I saw a cheeky little robin perched on my frosty fence this morning and it immediately reminded me of a textile artwork I created earlier this year, 'Always Here'. This piece was a commission for a lady who loves robins, although the image represented a deeper sentiment. We often hear the phrase 'When robins appear, loved ones are near'. Many spiritual people believe robins to be messengers from loved ones that have passed. They are also thought to symbolise passion, honour and friendship. They are loyal creatures and usually return to where they were born to lay their nests and raise their young. So given these traits and spiritual meanings, it seemed most appropriate to place two robins together to represent love, loyalty and friendship as well remembering a much loved mum.
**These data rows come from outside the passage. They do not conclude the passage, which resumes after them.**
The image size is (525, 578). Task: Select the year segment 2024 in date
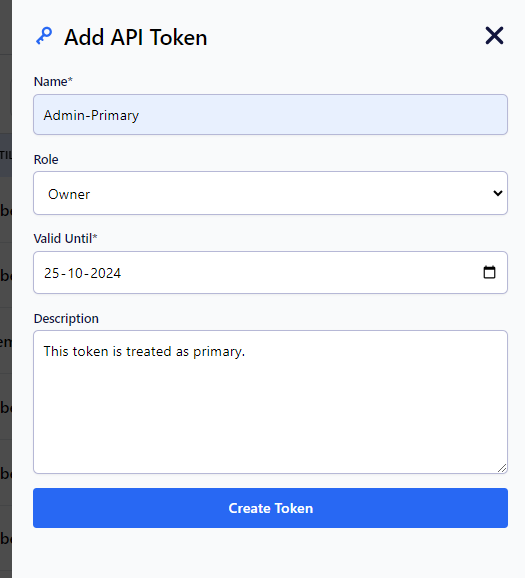point(105,273)
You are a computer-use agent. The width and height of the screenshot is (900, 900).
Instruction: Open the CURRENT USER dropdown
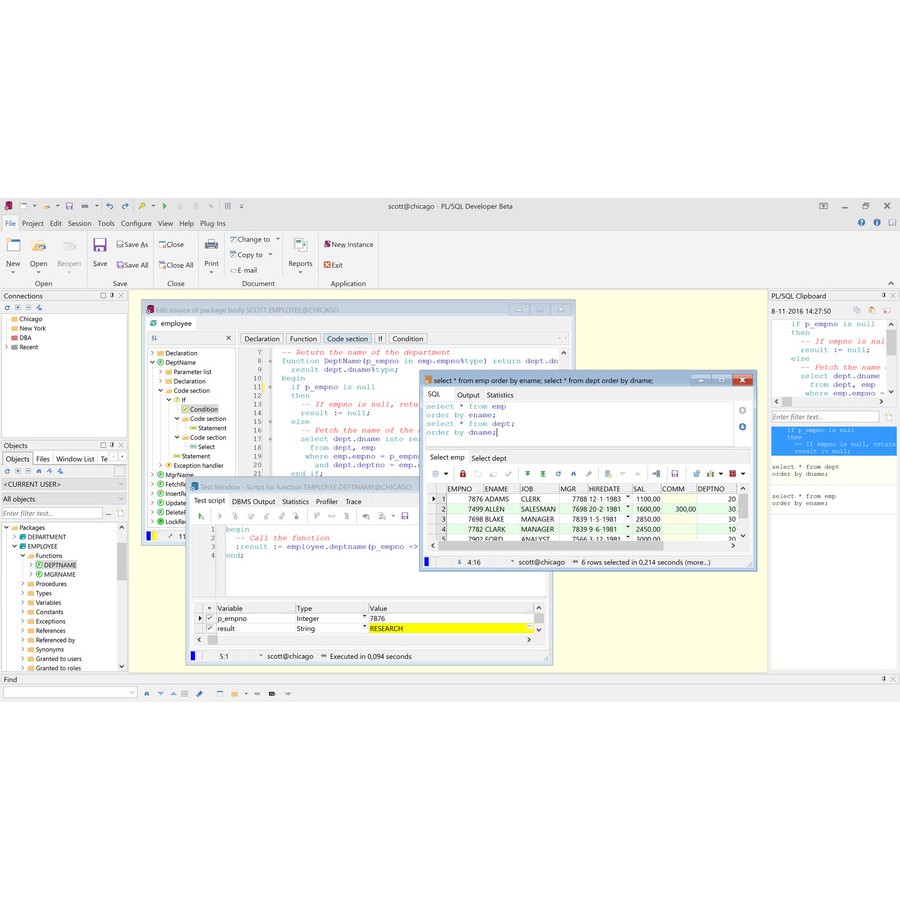[x=121, y=484]
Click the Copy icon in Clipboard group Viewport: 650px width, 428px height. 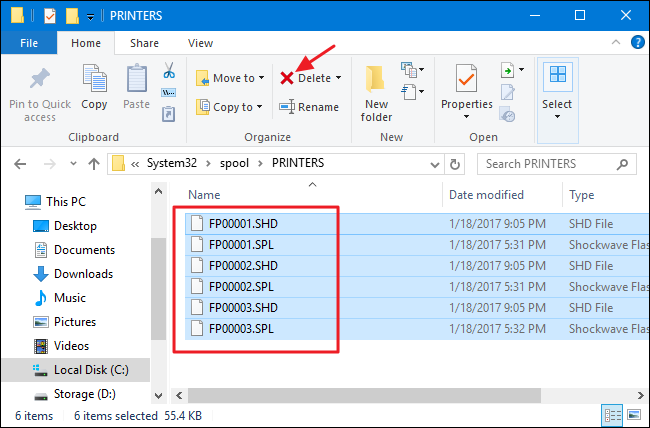[95, 80]
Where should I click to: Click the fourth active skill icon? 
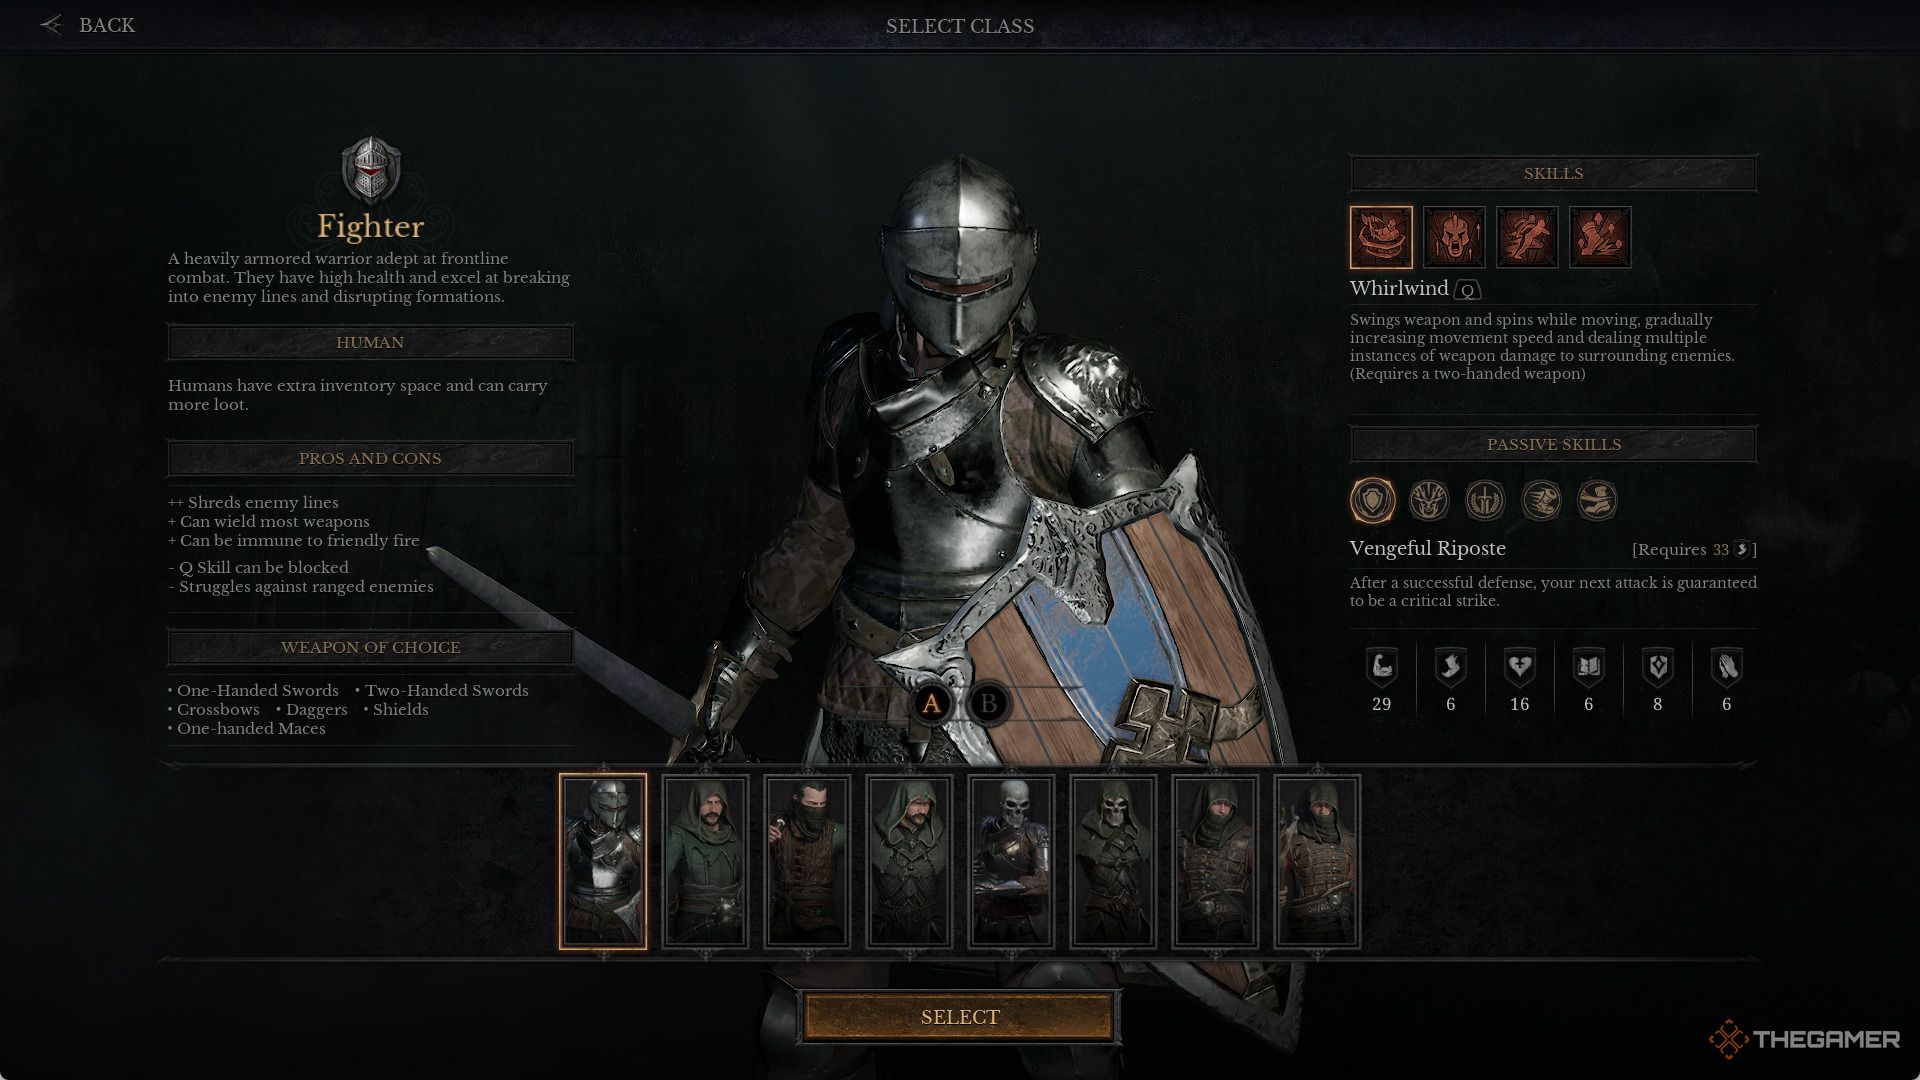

If you look closely at this piece you'll see a small subtle love heart that reinforces the message of this piece.
Of course, despite being the nation's favourite bird, they can be rascals! Often aggressively territorial, the sole purpose of a robin's red breast is in territory defence: it is not used in courtship!! However, we still love them and their song is beautiful. In fact, they are one of the few birds that sings all year round! Robins make us smile and of course they have become fondly associated with christmas time. Long known as the 'robin redbreast' our familiar robin gave its name to the first postmen who wore red-jackets and became known as 'robins'. Some suggest this is the reason why robins appear on Christmas cards!
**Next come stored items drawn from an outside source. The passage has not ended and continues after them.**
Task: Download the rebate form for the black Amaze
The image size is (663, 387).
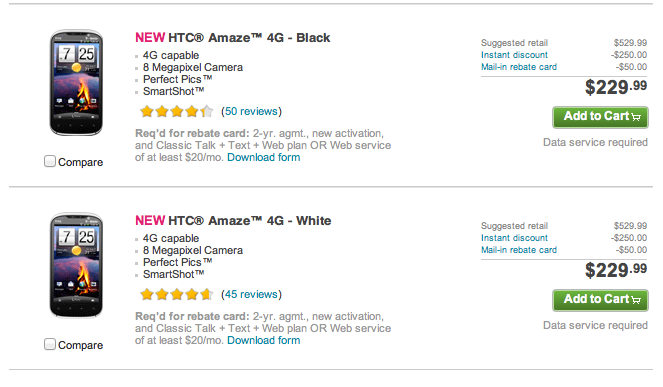Action: point(264,157)
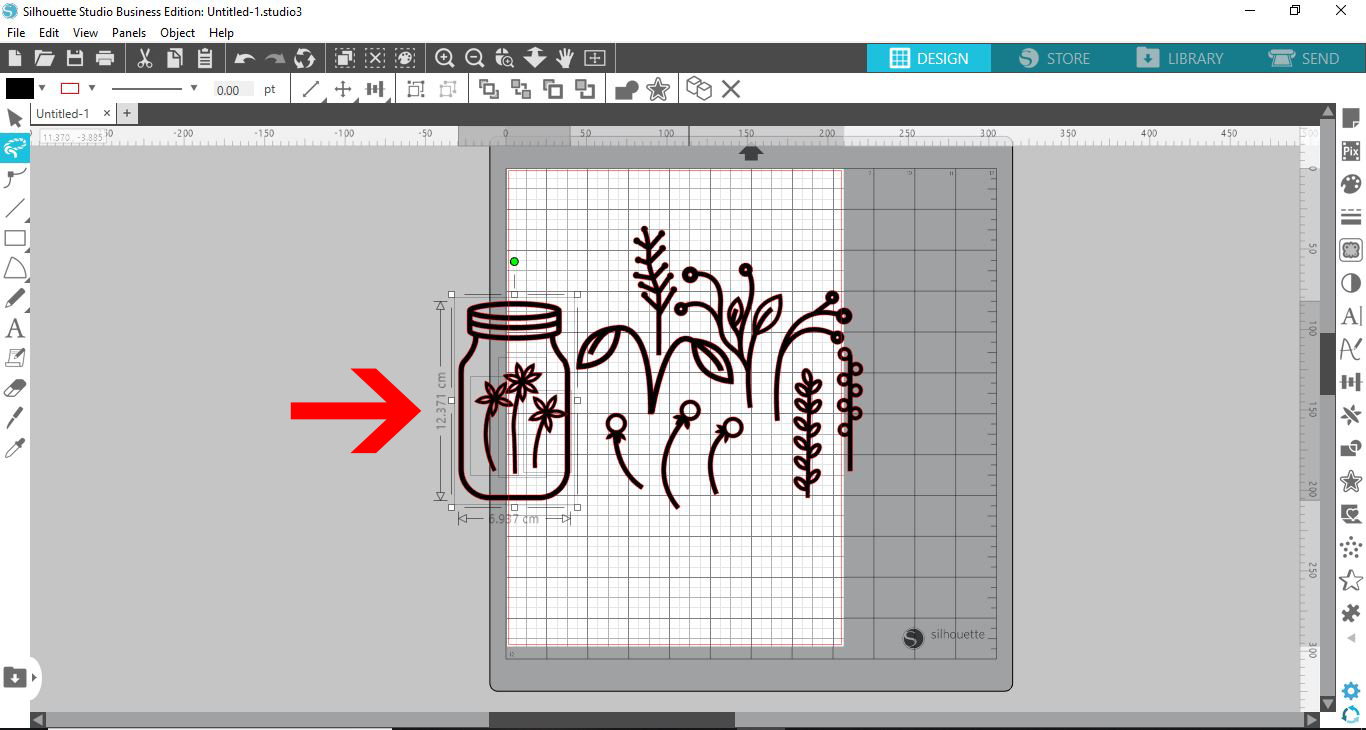Paste from the clipboard

point(205,58)
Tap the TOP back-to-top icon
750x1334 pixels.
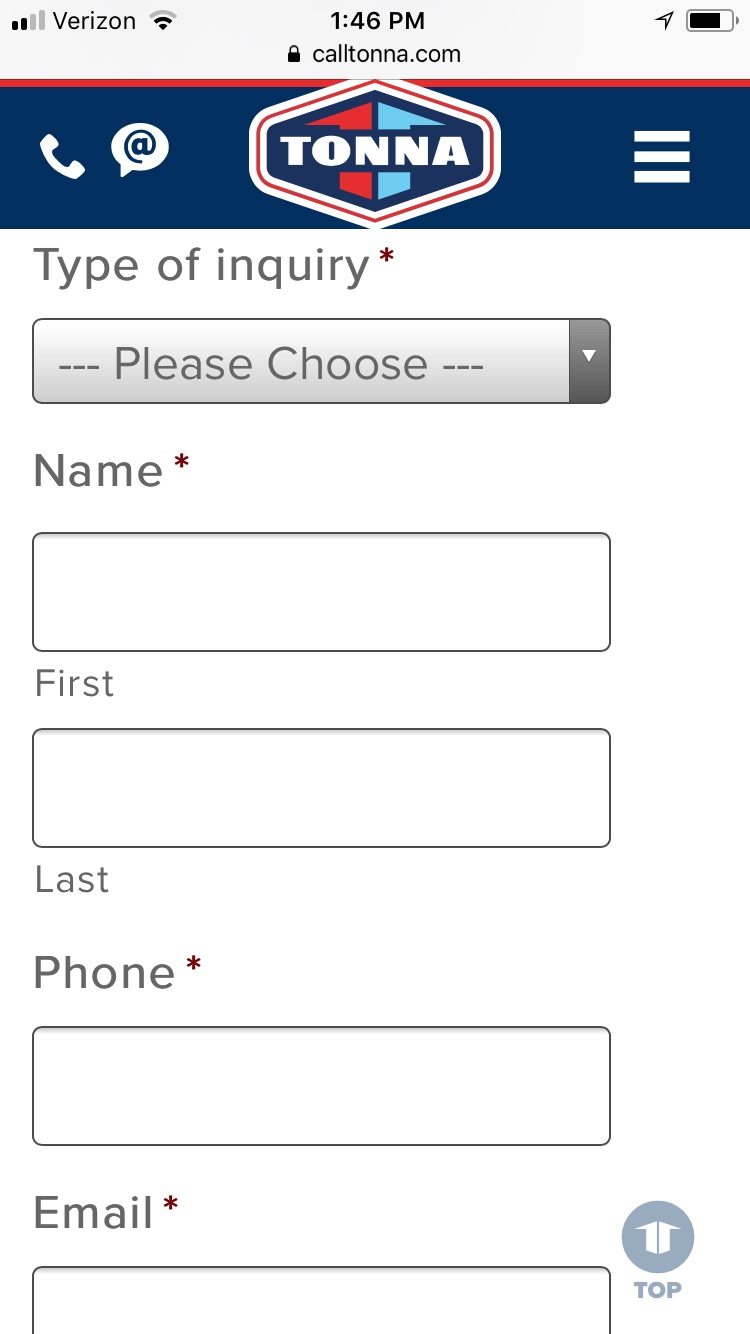pyautogui.click(x=658, y=1250)
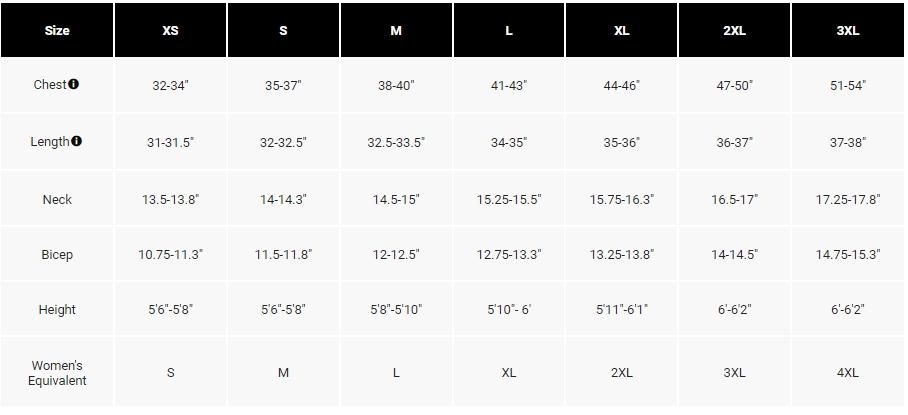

Robins feature in many of my pieces, each an individual character and often completing the story and bringing it life. As any artist would tell you, a splash of red is always a welcome addition to a piece of work too! Needless to say, it won't be long before these red breasted beauties appear on another piece of artwork. In fact, I have a seasonal piece in mind for my next solo exhibition featuring a couple of robins on a postbox. Watch this space!